_Set exercise_
Return the lines of the entries below without any changes, from the line with "Click the Raw Material = 62.85 kg note" up to and including the line with "point(297,166)". Omit the pictures from your answer.

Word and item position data
****************

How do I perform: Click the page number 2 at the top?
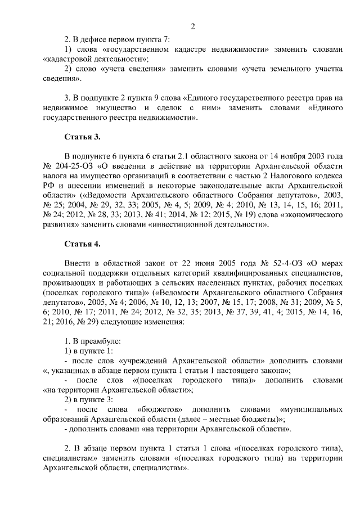pyautogui.click(x=192, y=26)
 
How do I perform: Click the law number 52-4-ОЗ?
pyautogui.click(x=277, y=263)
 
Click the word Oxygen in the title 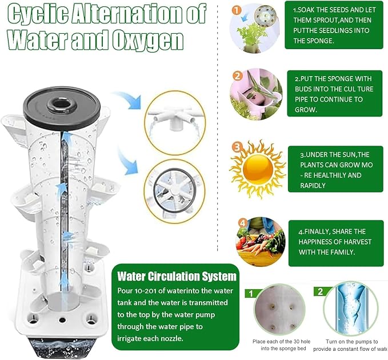[x=147, y=39]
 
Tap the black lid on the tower [x=62, y=105]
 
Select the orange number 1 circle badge [x=237, y=10]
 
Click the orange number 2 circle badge [x=238, y=75]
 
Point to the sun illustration [x=258, y=169]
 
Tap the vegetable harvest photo [x=261, y=242]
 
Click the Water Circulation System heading [x=177, y=277]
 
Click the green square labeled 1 [x=251, y=294]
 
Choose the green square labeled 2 [x=320, y=291]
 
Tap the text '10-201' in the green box [x=144, y=290]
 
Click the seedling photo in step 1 [x=255, y=29]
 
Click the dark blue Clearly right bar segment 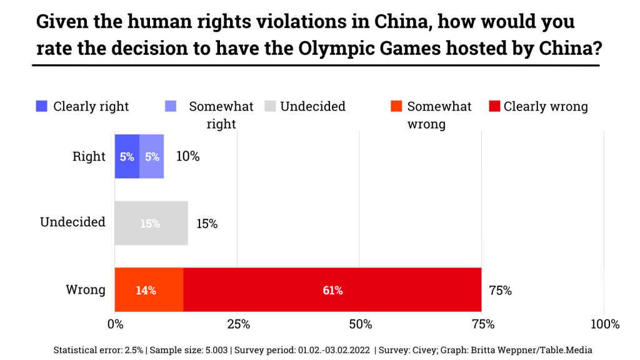[x=127, y=156]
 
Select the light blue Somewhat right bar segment [x=152, y=156]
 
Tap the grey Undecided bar [x=151, y=223]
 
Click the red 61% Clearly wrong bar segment [x=332, y=290]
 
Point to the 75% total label [x=500, y=290]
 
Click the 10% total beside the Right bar [x=187, y=156]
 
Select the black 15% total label [x=207, y=223]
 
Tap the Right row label [x=89, y=156]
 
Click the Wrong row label [x=86, y=290]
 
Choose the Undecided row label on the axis [x=72, y=222]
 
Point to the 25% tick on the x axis [x=238, y=324]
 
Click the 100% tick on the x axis [x=604, y=324]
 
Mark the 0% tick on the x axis [x=115, y=324]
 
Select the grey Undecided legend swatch [x=270, y=106]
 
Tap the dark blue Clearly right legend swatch [x=42, y=106]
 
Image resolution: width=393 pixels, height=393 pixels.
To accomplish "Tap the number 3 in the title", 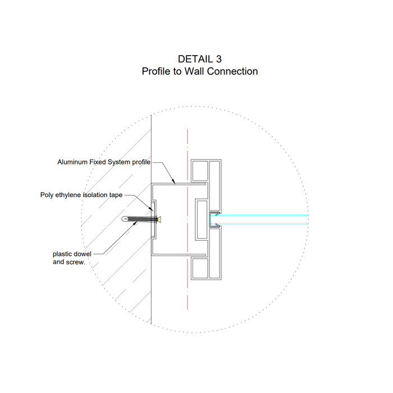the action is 219,59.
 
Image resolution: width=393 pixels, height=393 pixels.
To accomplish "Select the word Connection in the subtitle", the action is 232,71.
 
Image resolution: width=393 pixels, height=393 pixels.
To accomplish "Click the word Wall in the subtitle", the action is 194,71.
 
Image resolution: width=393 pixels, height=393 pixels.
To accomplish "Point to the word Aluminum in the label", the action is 72,162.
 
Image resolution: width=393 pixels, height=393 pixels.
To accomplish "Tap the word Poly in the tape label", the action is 47,195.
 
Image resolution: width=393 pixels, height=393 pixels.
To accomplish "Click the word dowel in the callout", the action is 83,254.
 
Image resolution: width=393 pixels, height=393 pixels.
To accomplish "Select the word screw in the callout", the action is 75,262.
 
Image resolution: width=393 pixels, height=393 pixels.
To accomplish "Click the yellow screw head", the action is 159,220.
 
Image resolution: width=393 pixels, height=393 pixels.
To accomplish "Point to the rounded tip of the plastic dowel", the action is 123,219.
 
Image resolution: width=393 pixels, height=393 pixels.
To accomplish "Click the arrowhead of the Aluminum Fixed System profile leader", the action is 173,181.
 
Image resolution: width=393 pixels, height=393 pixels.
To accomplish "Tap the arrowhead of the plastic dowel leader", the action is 136,223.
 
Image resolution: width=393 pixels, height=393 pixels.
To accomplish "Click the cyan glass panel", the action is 259,220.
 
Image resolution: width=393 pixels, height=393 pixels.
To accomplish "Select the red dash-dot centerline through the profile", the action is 187,220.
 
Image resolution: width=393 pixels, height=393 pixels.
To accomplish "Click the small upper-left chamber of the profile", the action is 200,171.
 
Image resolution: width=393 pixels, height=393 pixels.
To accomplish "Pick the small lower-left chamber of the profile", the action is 200,268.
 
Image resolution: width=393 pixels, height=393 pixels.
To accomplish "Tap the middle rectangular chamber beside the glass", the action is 202,220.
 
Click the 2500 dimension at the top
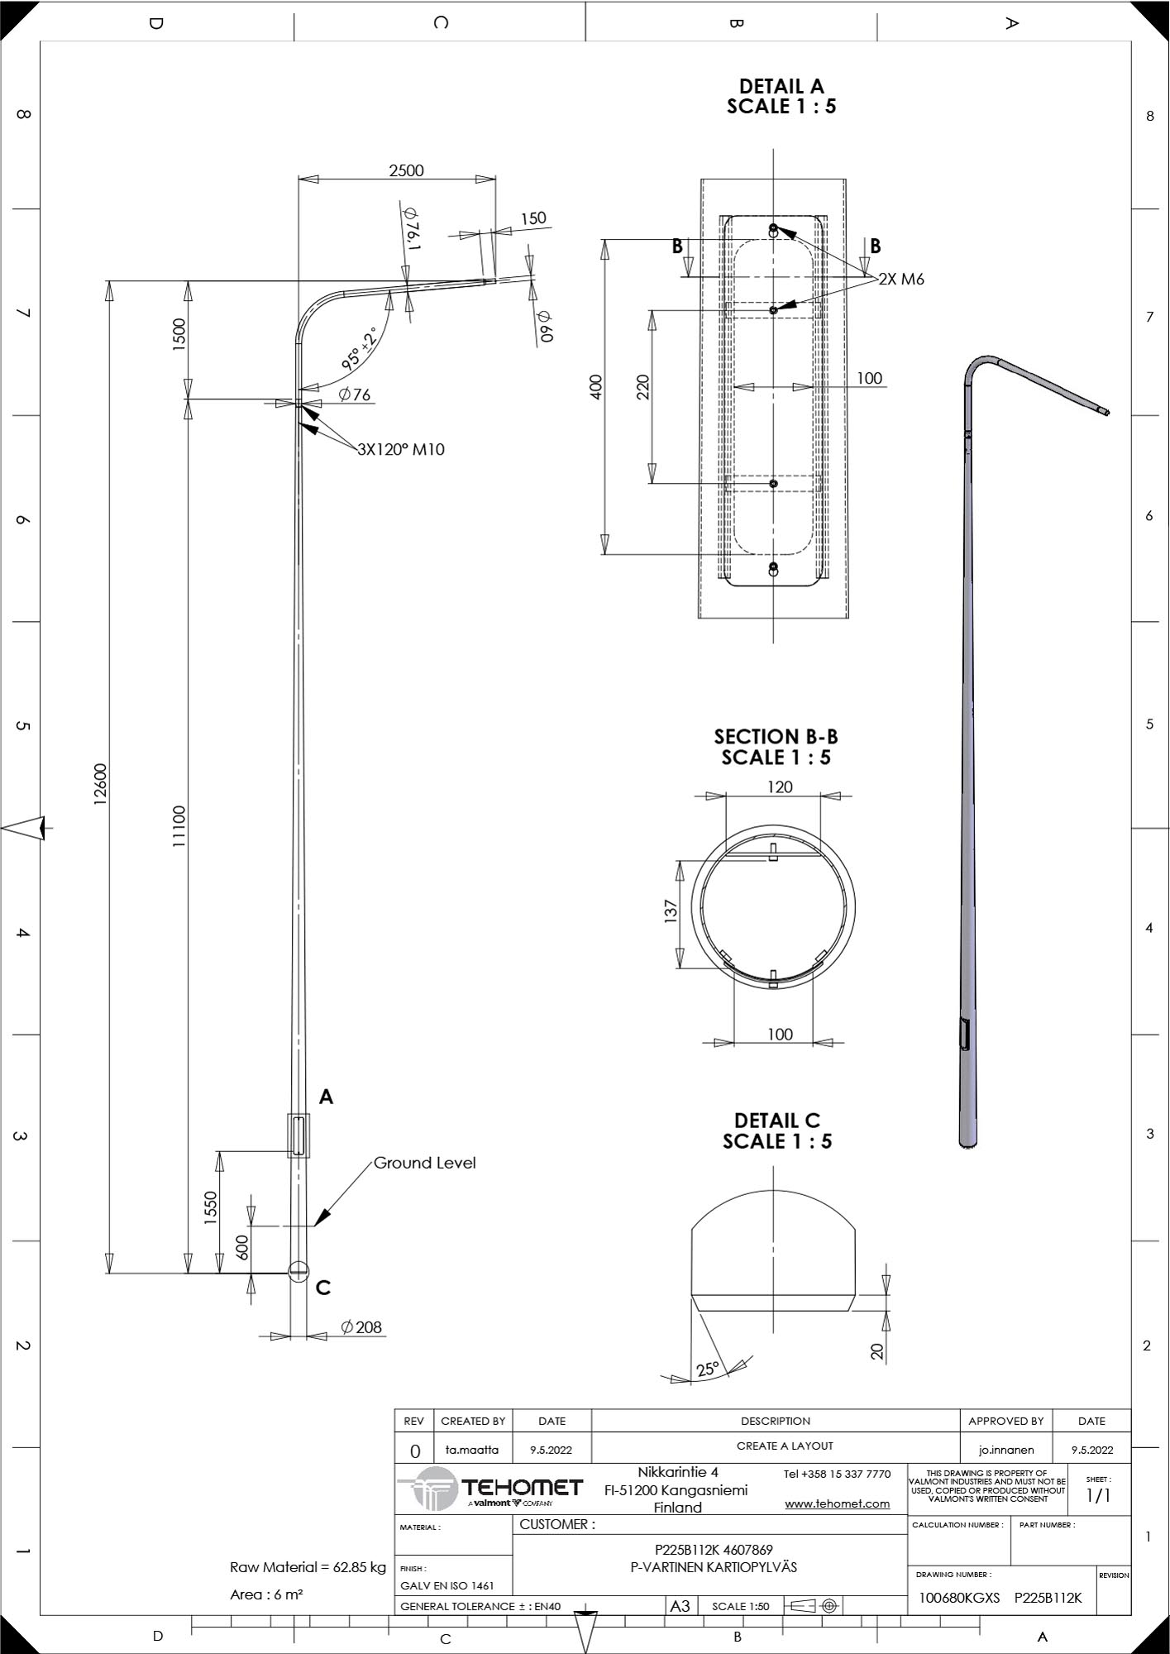tap(406, 170)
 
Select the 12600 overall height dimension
tap(100, 784)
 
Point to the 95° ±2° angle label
tap(360, 348)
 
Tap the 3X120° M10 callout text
tap(401, 450)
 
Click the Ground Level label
tap(425, 1163)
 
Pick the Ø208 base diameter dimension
tap(361, 1327)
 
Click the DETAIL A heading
tap(781, 86)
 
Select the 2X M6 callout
tap(901, 280)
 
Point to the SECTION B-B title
tap(776, 737)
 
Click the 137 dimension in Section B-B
tap(671, 911)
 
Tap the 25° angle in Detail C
tap(707, 1369)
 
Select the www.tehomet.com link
tap(838, 1503)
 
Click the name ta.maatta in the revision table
tap(472, 1450)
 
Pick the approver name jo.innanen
tap(1006, 1450)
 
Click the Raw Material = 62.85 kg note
tap(308, 1567)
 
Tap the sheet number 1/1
tap(1098, 1495)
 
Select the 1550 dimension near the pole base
tap(211, 1208)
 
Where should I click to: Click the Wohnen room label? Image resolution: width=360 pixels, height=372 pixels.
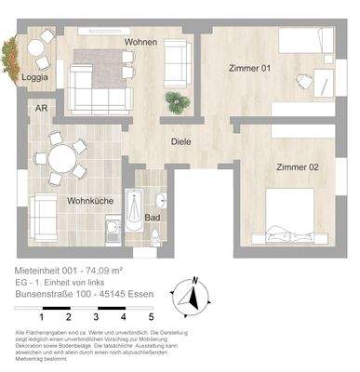point(142,43)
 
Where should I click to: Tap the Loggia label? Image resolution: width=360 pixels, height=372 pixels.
point(36,78)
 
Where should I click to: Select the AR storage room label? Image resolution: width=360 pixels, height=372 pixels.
point(41,108)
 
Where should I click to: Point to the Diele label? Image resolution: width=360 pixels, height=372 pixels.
point(181,141)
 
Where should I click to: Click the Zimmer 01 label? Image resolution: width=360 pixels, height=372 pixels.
point(250,67)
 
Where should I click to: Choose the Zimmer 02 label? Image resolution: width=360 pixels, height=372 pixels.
point(297,166)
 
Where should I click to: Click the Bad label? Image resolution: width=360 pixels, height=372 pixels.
point(152,218)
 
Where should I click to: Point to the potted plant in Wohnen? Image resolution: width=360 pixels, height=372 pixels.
point(173,100)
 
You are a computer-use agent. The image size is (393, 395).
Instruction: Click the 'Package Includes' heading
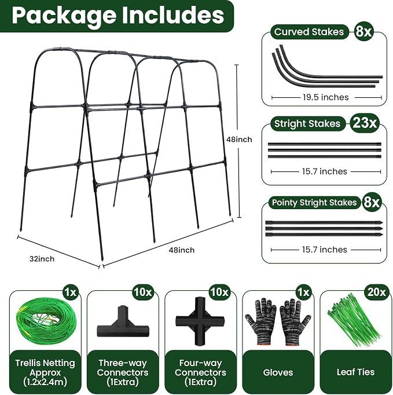[x=118, y=15]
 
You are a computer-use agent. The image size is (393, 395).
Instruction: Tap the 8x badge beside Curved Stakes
[x=363, y=31]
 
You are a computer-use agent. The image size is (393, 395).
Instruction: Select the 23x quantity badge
[x=365, y=123]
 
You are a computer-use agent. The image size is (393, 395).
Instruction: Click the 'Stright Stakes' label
[x=307, y=124]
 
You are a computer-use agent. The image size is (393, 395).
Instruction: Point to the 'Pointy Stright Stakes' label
[x=314, y=203]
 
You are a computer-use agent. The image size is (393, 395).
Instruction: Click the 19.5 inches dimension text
[x=325, y=97]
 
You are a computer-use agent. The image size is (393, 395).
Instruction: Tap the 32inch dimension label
[x=42, y=259]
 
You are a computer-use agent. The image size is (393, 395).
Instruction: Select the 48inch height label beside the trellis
[x=239, y=140]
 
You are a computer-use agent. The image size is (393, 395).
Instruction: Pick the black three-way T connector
[x=123, y=323]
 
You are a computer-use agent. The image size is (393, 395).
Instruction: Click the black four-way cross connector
[x=200, y=321]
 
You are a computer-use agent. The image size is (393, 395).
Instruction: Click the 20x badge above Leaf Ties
[x=376, y=292]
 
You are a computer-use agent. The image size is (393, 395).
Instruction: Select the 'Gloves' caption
[x=278, y=372]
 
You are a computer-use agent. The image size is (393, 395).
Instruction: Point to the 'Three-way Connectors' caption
[x=123, y=368]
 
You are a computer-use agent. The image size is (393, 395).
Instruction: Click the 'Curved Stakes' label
[x=309, y=32]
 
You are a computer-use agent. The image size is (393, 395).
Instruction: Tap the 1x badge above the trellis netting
[x=71, y=292]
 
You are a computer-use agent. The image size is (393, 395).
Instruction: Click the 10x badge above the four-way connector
[x=219, y=292]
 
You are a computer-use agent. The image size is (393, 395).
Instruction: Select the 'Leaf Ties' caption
[x=355, y=372]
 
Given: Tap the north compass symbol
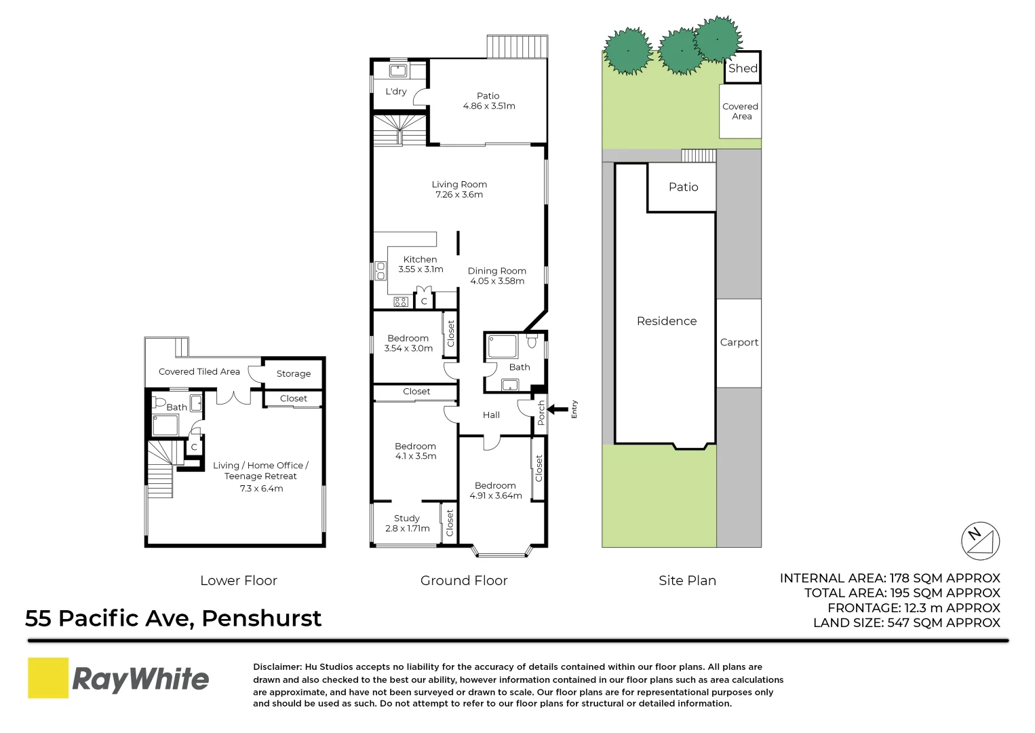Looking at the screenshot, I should coord(981,541).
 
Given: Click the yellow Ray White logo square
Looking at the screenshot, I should coord(48,677).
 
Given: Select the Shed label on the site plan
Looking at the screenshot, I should coord(743,68).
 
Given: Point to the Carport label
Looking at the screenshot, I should coord(739,343).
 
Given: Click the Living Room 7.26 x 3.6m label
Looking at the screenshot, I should coord(459,189).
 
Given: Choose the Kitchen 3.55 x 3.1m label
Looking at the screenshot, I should coord(421,264).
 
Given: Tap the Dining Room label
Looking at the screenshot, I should coord(497,276).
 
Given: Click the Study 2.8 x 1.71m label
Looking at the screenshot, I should coord(407,523).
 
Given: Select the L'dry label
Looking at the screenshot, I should coord(396,92).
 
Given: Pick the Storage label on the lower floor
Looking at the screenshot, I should coord(294,374).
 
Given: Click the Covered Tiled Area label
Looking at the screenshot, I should coord(199,372).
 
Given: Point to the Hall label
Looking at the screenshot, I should coord(491,415).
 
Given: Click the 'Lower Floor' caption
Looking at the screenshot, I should coord(239,581).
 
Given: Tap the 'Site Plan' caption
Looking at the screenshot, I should coord(687,581).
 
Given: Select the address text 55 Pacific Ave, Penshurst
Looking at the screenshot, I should coord(174,618).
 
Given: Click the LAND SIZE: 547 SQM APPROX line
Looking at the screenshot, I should coord(906,623).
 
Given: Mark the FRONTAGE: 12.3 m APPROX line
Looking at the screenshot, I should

****************

_Correct result_
Click the Raw Material = 62.85 kg note
tap(308, 1567)
 
Tap the sheet number 1/1
tap(1098, 1495)
 
Select the 1550 dimension near the pole base
tap(211, 1208)
 
Where should I click to: Click the Wohnen room label? Image resolution: width=360 pixels, height=372 pixels.
point(142,43)
 
Where should I click to: Tap the Loggia label? Image resolution: width=360 pixels, height=372 pixels.
point(36,78)
 
Where should I click to: Select the AR storage room label? Image resolution: width=360 pixels, height=372 pixels.
point(41,108)
 
Where should I click to: Point to the Diele label? Image resolution: width=360 pixels, height=372 pixels.
point(181,141)
 
Where should I click to: Click the Zimmer 01 label? Image resolution: width=360 pixels, height=372 pixels.
point(250,67)
 
Where should I click to: Choose the Zimmer 02 label? Image resolution: width=360 pixels, height=372 pixels.
point(297,166)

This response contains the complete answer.